-- Opening Marker --
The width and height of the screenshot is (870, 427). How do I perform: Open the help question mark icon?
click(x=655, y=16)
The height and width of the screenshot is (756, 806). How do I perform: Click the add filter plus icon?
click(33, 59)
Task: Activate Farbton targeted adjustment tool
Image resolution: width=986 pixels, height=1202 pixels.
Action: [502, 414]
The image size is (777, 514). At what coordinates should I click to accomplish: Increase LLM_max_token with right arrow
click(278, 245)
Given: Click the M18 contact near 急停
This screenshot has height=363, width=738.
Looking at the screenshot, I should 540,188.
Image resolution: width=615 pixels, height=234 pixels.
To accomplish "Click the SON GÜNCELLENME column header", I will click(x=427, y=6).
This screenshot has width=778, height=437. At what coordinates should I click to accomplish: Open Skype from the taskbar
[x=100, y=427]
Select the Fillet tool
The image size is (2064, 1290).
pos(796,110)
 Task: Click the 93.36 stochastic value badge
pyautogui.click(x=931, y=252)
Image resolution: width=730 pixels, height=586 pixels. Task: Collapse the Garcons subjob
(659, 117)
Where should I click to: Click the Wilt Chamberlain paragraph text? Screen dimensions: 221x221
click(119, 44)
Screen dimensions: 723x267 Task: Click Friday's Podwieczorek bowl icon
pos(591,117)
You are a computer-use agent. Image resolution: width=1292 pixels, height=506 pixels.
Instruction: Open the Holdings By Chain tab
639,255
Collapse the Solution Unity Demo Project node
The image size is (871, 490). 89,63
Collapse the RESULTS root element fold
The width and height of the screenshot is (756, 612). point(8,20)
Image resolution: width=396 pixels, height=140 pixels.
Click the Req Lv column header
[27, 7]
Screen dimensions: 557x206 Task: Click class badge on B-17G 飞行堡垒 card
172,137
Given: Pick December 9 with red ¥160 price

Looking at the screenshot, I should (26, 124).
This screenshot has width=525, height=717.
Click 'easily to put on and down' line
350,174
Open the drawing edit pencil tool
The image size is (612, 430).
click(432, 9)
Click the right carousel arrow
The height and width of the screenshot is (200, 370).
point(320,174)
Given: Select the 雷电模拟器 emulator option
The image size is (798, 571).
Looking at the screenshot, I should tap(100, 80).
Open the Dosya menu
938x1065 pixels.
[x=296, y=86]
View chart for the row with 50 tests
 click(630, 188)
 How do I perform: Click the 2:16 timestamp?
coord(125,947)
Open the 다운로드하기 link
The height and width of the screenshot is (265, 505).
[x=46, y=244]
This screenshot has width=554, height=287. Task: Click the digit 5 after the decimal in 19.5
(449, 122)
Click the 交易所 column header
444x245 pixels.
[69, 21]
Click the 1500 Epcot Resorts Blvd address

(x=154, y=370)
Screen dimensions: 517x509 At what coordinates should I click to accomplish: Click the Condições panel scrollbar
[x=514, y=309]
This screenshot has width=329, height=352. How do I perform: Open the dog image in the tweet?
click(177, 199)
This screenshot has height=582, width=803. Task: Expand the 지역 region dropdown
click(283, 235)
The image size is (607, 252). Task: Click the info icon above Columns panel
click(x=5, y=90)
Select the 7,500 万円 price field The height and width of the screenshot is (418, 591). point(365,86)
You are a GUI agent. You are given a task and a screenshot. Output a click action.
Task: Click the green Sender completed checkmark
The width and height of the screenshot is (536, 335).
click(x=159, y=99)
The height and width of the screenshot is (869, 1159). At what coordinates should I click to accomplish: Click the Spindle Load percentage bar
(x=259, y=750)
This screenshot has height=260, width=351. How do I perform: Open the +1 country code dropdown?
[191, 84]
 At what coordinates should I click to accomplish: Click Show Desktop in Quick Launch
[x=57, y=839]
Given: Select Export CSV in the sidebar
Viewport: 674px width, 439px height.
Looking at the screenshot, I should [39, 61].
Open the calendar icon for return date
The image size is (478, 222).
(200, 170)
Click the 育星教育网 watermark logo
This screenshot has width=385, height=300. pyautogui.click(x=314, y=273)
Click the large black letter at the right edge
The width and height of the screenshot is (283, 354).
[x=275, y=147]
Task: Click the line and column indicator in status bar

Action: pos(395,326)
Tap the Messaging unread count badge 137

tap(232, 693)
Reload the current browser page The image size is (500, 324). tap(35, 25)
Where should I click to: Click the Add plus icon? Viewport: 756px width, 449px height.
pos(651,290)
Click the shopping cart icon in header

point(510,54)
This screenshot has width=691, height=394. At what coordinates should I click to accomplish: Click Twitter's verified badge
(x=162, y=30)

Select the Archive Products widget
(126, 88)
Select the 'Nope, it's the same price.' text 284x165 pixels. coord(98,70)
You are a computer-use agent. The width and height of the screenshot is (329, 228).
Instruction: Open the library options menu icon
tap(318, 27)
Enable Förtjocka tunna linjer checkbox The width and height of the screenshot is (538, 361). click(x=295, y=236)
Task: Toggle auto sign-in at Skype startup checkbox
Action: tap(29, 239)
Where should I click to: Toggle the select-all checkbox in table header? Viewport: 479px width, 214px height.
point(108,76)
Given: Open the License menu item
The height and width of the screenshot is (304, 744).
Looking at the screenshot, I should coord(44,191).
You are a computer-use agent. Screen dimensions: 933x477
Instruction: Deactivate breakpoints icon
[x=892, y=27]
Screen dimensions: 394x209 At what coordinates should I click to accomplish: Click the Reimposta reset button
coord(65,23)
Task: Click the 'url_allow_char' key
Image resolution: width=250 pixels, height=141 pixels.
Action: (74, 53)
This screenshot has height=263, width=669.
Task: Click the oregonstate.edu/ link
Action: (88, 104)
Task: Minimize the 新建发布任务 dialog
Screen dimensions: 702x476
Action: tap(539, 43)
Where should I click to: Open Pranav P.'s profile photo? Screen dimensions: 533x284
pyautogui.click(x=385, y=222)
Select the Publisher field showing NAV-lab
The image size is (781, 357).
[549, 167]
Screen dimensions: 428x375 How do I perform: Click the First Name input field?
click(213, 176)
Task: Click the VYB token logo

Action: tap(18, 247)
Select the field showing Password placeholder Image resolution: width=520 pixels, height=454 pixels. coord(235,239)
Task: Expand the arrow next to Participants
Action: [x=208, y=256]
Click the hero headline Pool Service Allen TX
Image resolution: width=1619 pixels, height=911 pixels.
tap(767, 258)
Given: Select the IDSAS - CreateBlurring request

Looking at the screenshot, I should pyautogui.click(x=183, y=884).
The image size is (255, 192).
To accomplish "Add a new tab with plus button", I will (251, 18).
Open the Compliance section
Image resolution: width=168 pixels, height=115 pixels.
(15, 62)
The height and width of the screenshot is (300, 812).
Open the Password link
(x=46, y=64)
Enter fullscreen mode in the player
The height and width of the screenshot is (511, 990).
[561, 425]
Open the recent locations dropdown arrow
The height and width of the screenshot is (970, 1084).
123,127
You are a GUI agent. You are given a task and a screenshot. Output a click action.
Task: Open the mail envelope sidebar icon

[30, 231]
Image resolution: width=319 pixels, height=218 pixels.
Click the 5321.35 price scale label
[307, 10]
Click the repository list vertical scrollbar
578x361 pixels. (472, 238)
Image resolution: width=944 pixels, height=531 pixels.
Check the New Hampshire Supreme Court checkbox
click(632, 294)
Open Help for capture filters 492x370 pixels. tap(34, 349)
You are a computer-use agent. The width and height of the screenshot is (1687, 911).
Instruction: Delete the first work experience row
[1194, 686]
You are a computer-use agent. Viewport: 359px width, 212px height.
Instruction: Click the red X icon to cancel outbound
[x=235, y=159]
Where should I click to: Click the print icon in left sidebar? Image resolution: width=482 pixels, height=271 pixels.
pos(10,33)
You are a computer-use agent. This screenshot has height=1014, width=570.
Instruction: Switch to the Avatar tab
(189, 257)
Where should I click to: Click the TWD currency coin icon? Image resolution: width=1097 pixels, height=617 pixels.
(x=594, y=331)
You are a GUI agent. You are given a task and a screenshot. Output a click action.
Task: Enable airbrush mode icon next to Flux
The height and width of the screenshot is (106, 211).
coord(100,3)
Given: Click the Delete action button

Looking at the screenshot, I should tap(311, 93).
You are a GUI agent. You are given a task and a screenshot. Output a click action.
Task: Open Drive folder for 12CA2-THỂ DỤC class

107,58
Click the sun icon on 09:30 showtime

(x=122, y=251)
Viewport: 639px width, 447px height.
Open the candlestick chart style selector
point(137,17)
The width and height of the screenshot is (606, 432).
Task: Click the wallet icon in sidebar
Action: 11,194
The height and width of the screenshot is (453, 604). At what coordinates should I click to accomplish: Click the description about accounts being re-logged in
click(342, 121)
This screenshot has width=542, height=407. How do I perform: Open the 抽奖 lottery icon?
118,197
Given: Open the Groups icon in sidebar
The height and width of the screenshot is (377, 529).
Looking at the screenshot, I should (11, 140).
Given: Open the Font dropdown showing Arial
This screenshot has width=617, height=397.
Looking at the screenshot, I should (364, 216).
-- Closing Marker --
Throughout the listing, how many lines contain the string "agent"? Give the number on its own.

SOLVED PROBLEM: 10